[Item coordinate data]
>>>
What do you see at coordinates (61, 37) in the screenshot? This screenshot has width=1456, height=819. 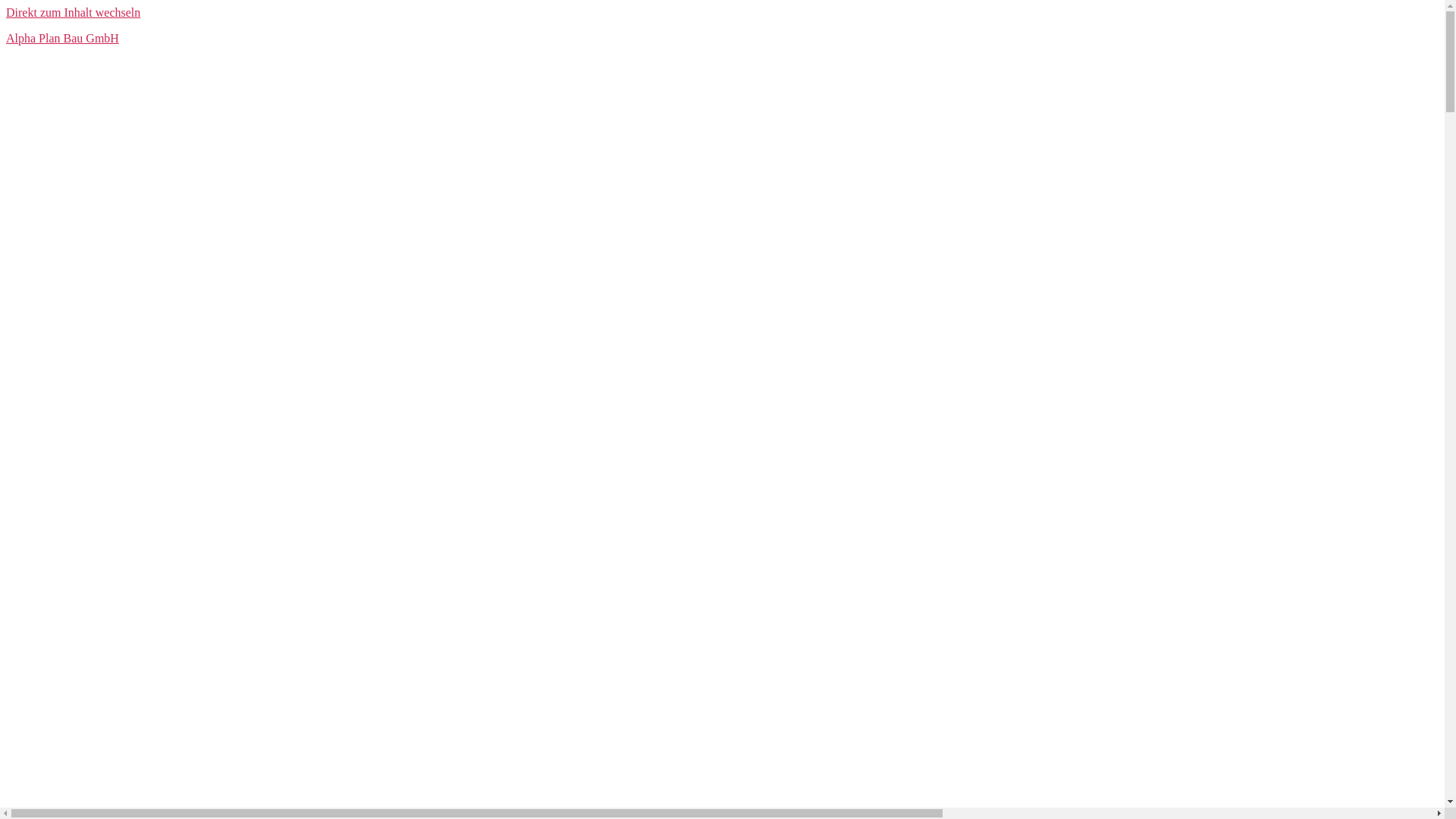 I see `'Alpha Plan Bau GmbH'` at bounding box center [61, 37].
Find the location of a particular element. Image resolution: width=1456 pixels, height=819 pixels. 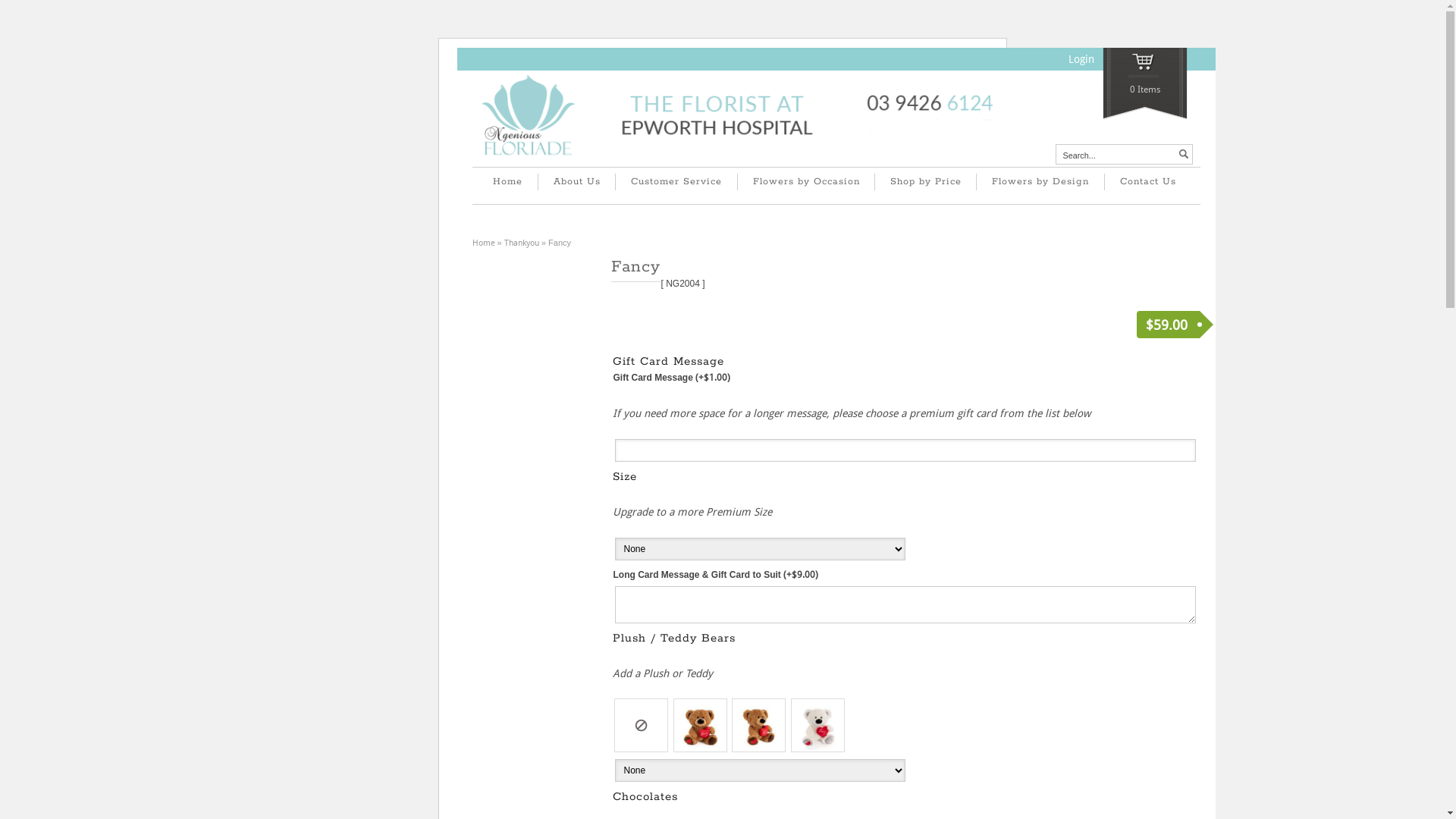

'Shop by Price' is located at coordinates (924, 180).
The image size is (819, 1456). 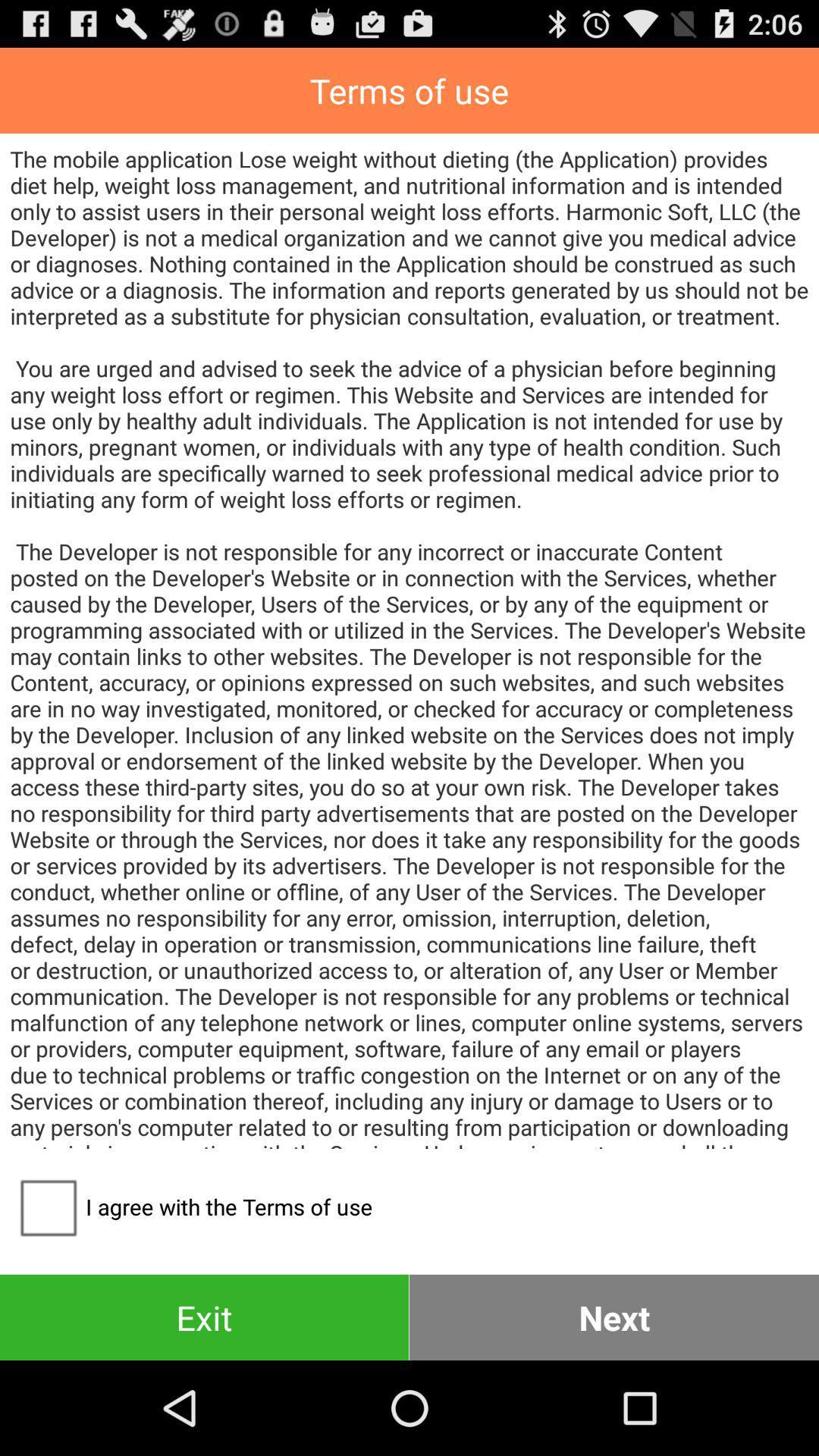 What do you see at coordinates (614, 1316) in the screenshot?
I see `button to the right of the exit item` at bounding box center [614, 1316].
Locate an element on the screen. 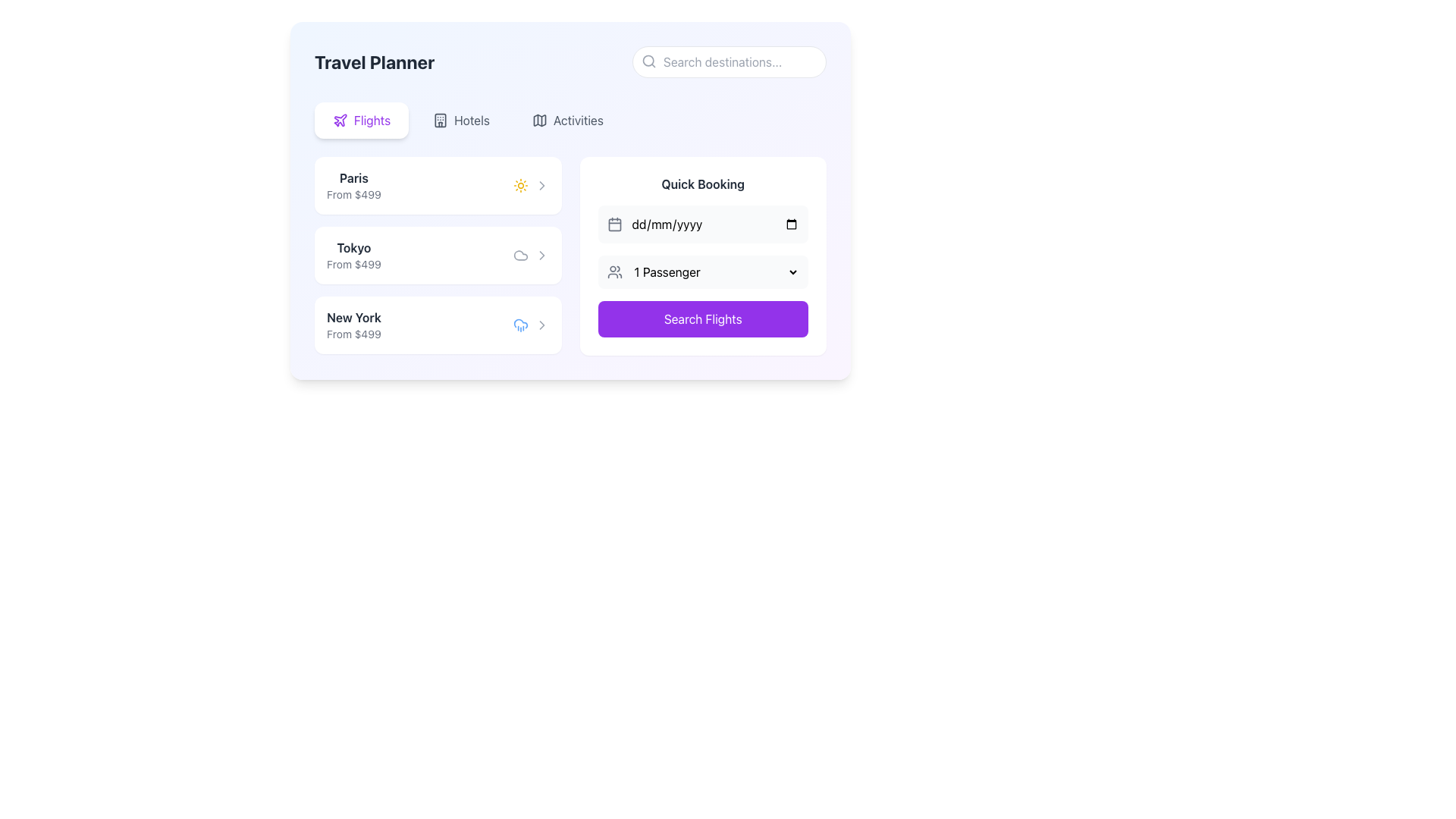  the small gray icon depicting a group of people located beside the '1 Passenger' text in the Quick Booking section is located at coordinates (614, 271).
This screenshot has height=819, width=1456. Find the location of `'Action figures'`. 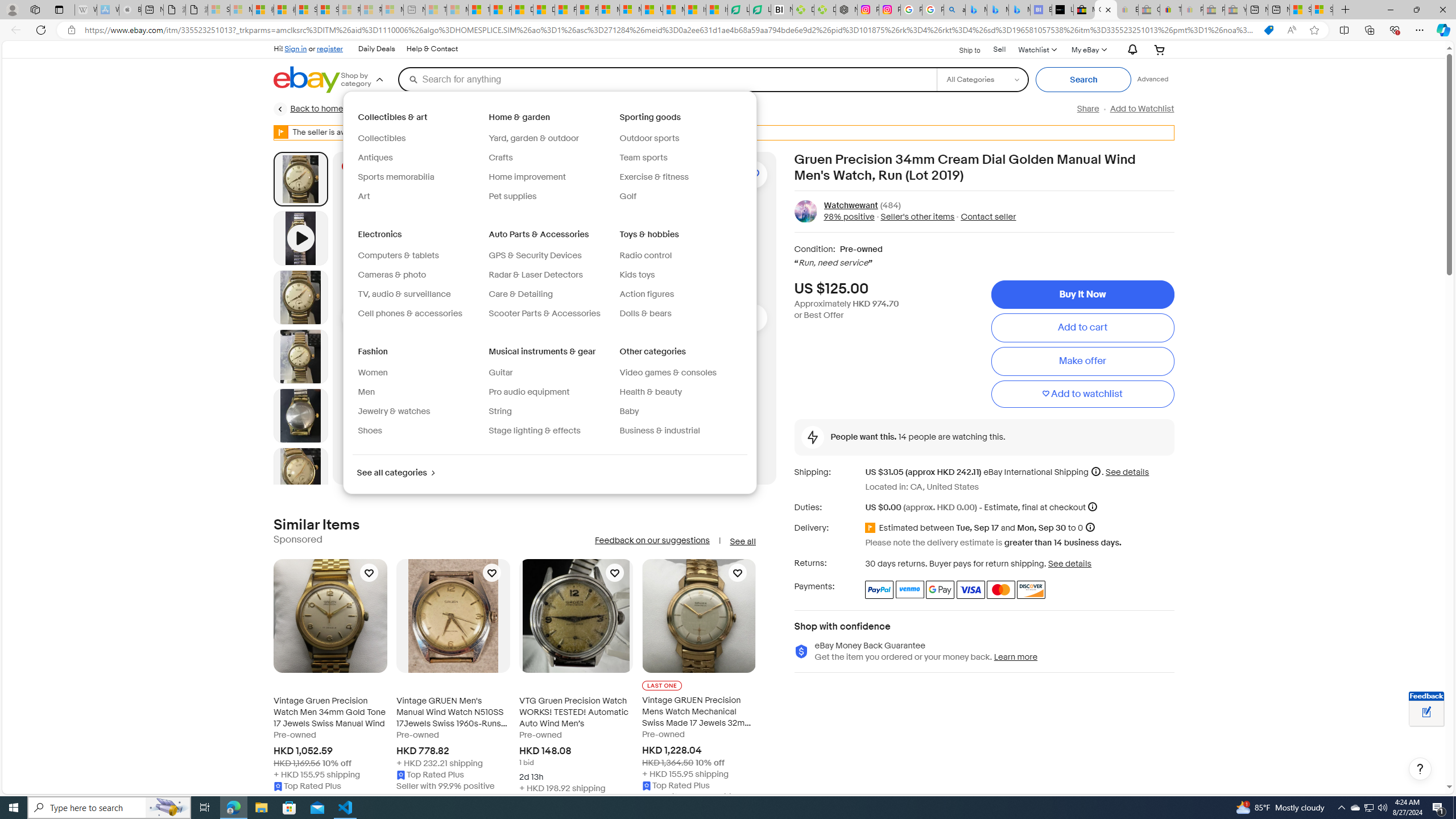

'Action figures' is located at coordinates (679, 294).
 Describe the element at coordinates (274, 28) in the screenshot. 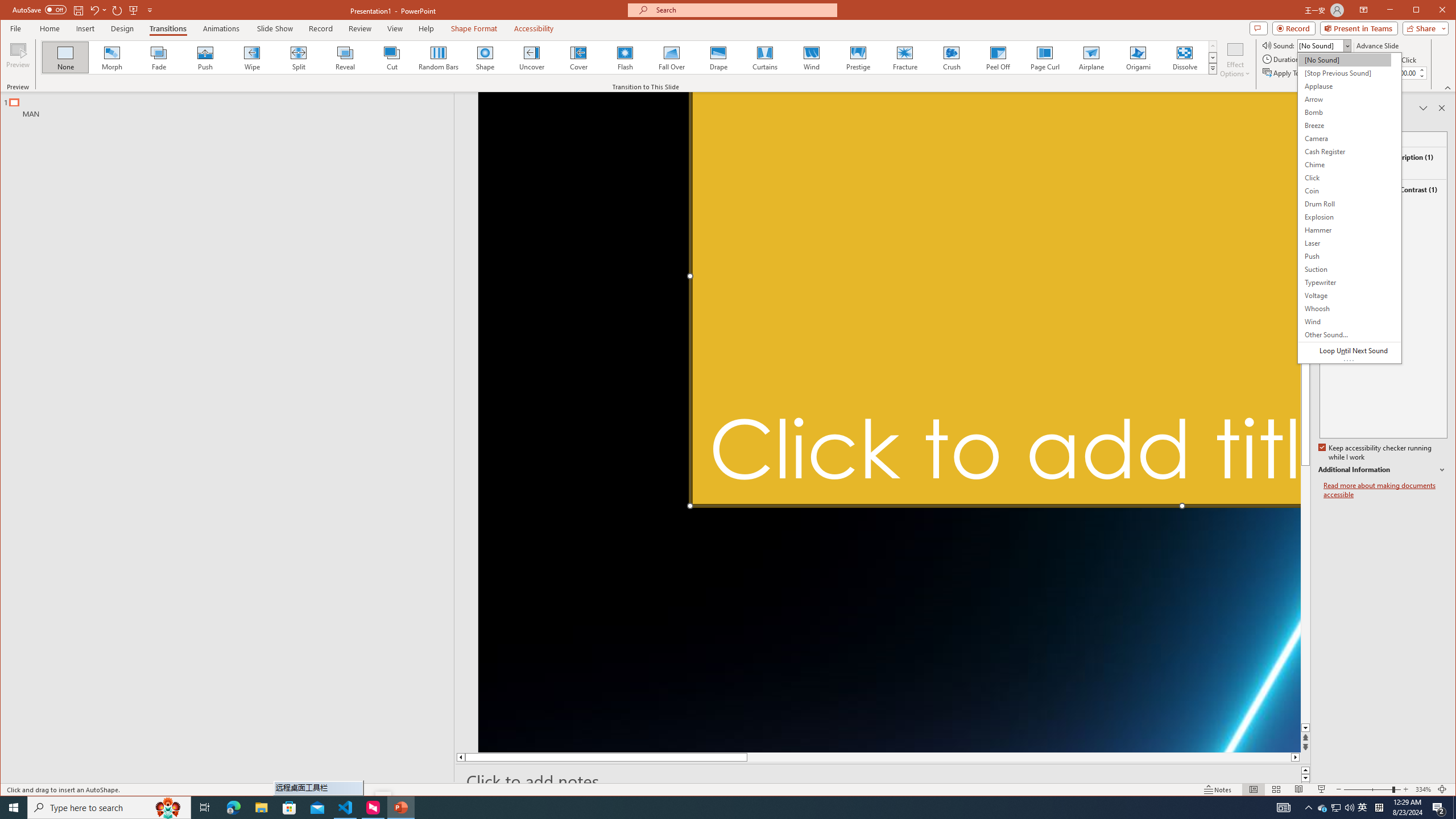

I see `'Slide Show'` at that location.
<<<
INSTRUCTIONS FOR THE TASK: Copy the items verbatim from the line containing "This screenshot has height=819, width=1456." through the end of the items, both ends included. Leave the pictures out of your answer.

REPLY TO THE TASK:
This screenshot has height=819, width=1456. Find the location of `'Action figures'`. 

'Action figures' is located at coordinates (679, 294).
 Describe the element at coordinates (274, 28) in the screenshot. 

I see `'Slide Show'` at that location.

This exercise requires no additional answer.